JOAQUÍN ALEXANDER MAZA MARTELLI, President of the Human Rights Council, introduced the annual half-day panel discussion on the rights of indigenous peoples, convened pursuant to Council resolution 18/8. In line with Council resolution 33/13, the panel discussion would focus on the theme “Tenth anniversary of the adoption of the United Nations Declaration on the Rights of Indigenous Peoples.”
KATE GILMORE, United Nations Deputy High Commissioner for Human Rights, reminded of the arrival in Geneva of the Cayuga Chief Deskaheh of the Iroquois nation in 1923. He had sought to address the League of Nations on the rights of indigenous peoples in Canada, having witnessed the cruel deprivation of those rights in his home land.

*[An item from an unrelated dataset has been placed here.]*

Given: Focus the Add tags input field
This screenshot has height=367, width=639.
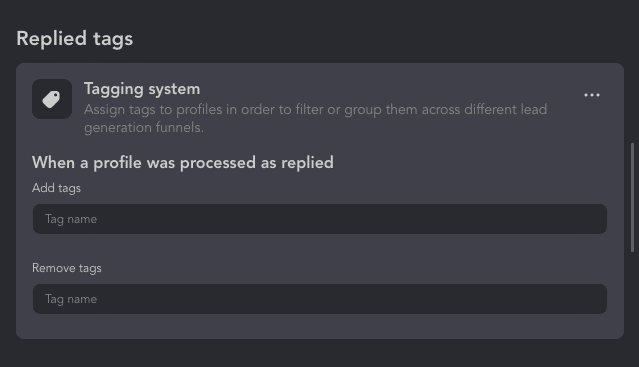Looking at the screenshot, I should 320,219.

For a year he had remained in Geneva, seeking a noble hearing of his petition, only to be met with what he had later called “cruel indifference.” Nevertheless, the legacy of his rights-based expectation and demand had not been silenced by the passage of time into irrelevance and redundancy. Ninety-four years later and a decade on from the adoption of the United Nations Declaration on the Rights of Indigenous Peoples, Chief Deskaheh’s great granddaughter, Karla General, was present in Geneva for the annual panel. The Declaration had informed constitutions, statutes, and regional and national laws. But how did an indigenous child or youth view the past and future implementation of the Declaration? Were their lives materially different from that of their fore-mothers and fore-fathers? How should implementation proceed to better reflect indigenous concerns in the rapidly changing and interconnected world? In this, human rights mechanisms had an important role to play. The Convention on the Rights of the Child had been the first of the core human rights treaties to include specific references to indigenous peoples, reaffirming that indigenous children had the right to enjoy their cultures, religions, languages, and had the right to education. The Committee on the Rights of the Child had highlighted the impacts of exploitation on indigenous children working in extractive industries. Reflecting the global struggle for the realization of the rights of indigenous peoples, the human rights mechanisms, including other treaty bodies, the Special Rapporteur on the rights of indigenous peoples and the Universal Periodic Review were actively engaged for implementation of the Declaration.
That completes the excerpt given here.